═══ TASK MATERIAL
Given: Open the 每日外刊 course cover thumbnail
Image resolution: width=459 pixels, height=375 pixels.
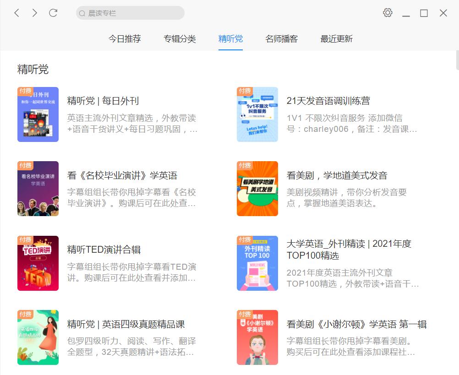Looking at the screenshot, I should (38, 114).
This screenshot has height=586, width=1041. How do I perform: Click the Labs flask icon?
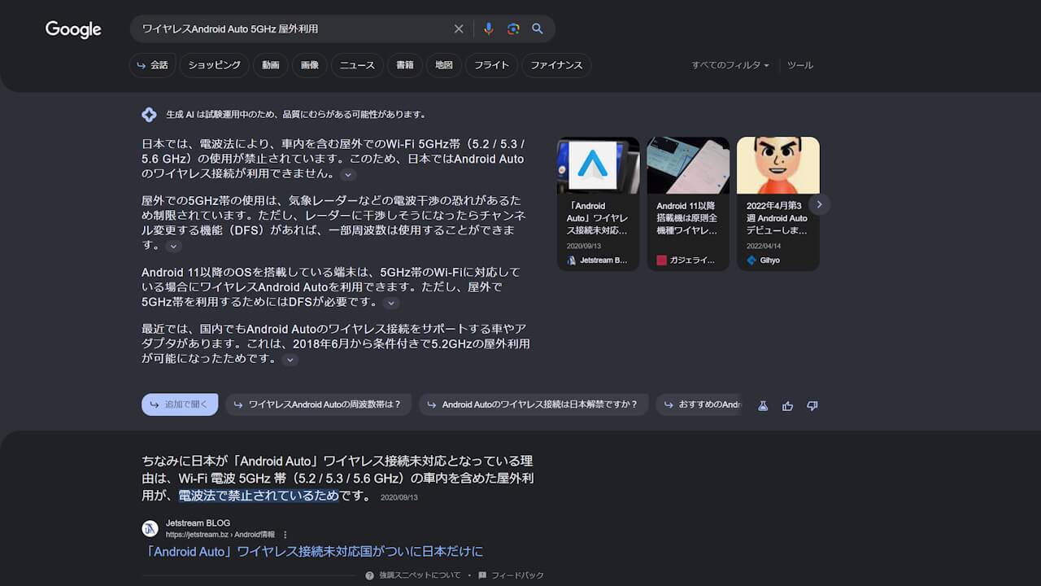(x=763, y=405)
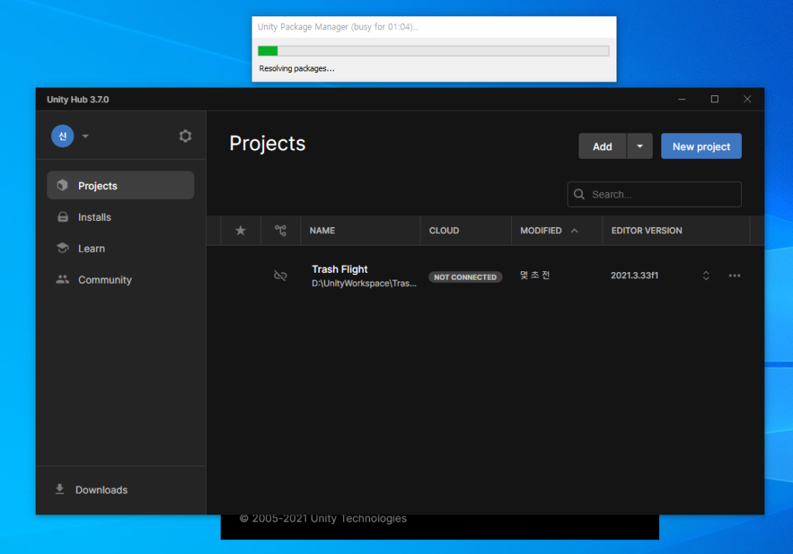Sort projects by NAME column
793x554 pixels.
click(x=322, y=231)
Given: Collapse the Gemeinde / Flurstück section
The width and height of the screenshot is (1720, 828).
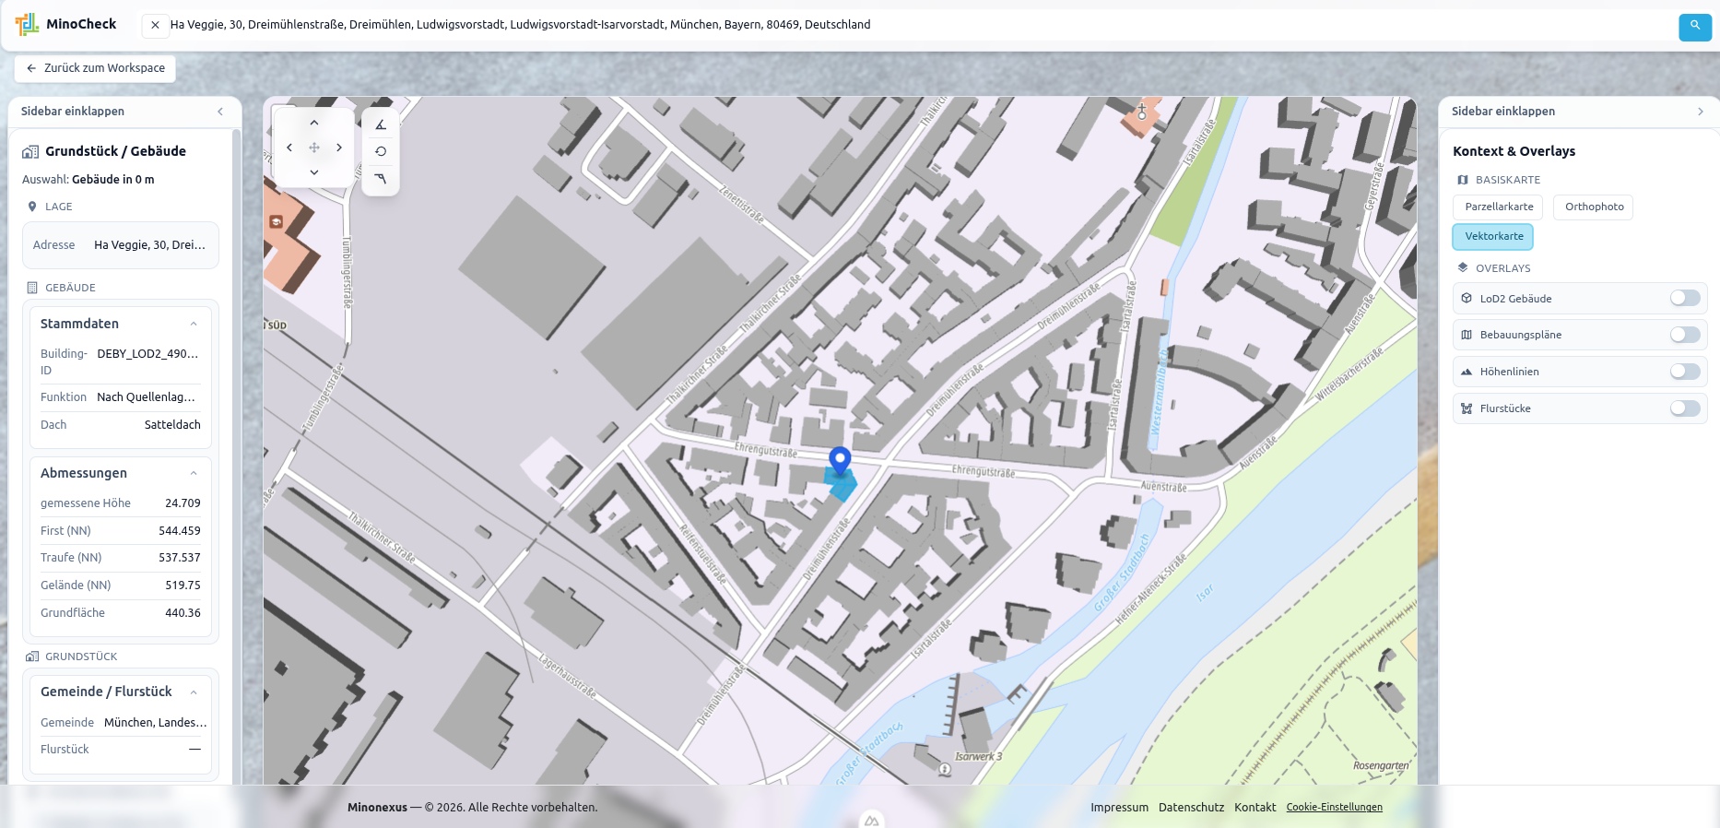Looking at the screenshot, I should [x=194, y=692].
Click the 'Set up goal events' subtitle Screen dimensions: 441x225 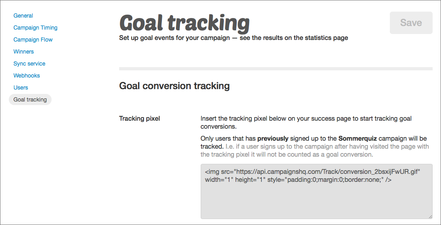tap(233, 38)
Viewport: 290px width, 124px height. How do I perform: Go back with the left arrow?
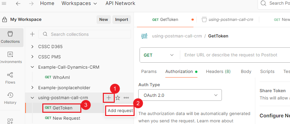(18, 3)
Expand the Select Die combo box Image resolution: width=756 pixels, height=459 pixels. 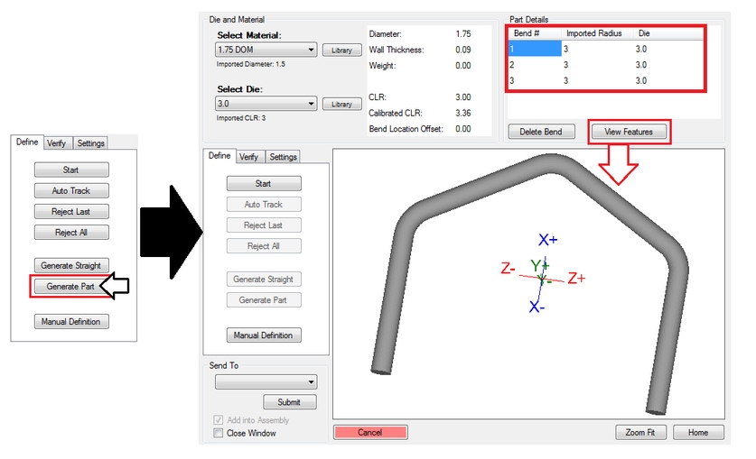[x=266, y=104]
══════
## HOW TO COMPLETE THIS TASK
Please give back exactly, and with no pictures, the lines from where the listing above begins through the line containing "Given: Collapse the".

## OUTPUT BELOW
Given: Open the 每日外刊 course cover thumbnail
Image resolution: width=459 pixels, height=375 pixels.
Looking at the screenshot, I should (38, 114).
This screenshot has height=586, width=1041. How do I perform: Click the Labs flask icon?
(x=763, y=405)
Sort projects by NAME column
793x554 pixels.
click(x=322, y=231)
Given: Collapse the Gemeinde / Flurstück section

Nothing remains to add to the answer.